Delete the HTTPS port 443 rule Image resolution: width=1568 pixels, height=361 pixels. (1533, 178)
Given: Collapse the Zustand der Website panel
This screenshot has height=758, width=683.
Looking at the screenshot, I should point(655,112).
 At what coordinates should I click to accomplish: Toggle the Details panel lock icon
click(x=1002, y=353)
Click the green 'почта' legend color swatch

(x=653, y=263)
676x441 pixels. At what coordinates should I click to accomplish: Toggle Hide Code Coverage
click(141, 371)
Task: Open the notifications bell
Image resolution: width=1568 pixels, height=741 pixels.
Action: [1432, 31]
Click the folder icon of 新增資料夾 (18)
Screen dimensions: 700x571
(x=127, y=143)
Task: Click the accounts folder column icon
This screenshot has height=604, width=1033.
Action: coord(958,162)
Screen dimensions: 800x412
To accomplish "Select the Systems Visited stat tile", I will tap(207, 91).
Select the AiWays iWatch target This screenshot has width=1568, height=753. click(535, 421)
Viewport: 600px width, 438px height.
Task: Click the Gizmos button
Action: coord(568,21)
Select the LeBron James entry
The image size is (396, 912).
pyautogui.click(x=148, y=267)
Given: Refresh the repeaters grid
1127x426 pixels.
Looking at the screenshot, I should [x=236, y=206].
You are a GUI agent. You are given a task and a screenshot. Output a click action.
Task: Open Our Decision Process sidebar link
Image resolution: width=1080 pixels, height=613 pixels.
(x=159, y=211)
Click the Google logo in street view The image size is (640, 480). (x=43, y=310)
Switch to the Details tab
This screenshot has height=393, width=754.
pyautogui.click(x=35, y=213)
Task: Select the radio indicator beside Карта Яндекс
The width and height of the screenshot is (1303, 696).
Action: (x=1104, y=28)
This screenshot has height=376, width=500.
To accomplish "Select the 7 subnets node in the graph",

○ ○ ○ ○

▶ [Exercise prompt] From the line containing "Click the Google" through the end of the material, print each line exactly as it appears.

▶ [Written response]
Click the Google logo in street view The image size is (640, 480). (x=43, y=310)
Switch to the Details tab
This screenshot has height=393, width=754.
pyautogui.click(x=35, y=213)
Task: Select the radio indicator beside Карта Яндекс
The width and height of the screenshot is (1303, 696).
Action: (x=1104, y=28)
This screenshot has height=376, width=500.
To accomplish "Select the 7 subnets node in the graph",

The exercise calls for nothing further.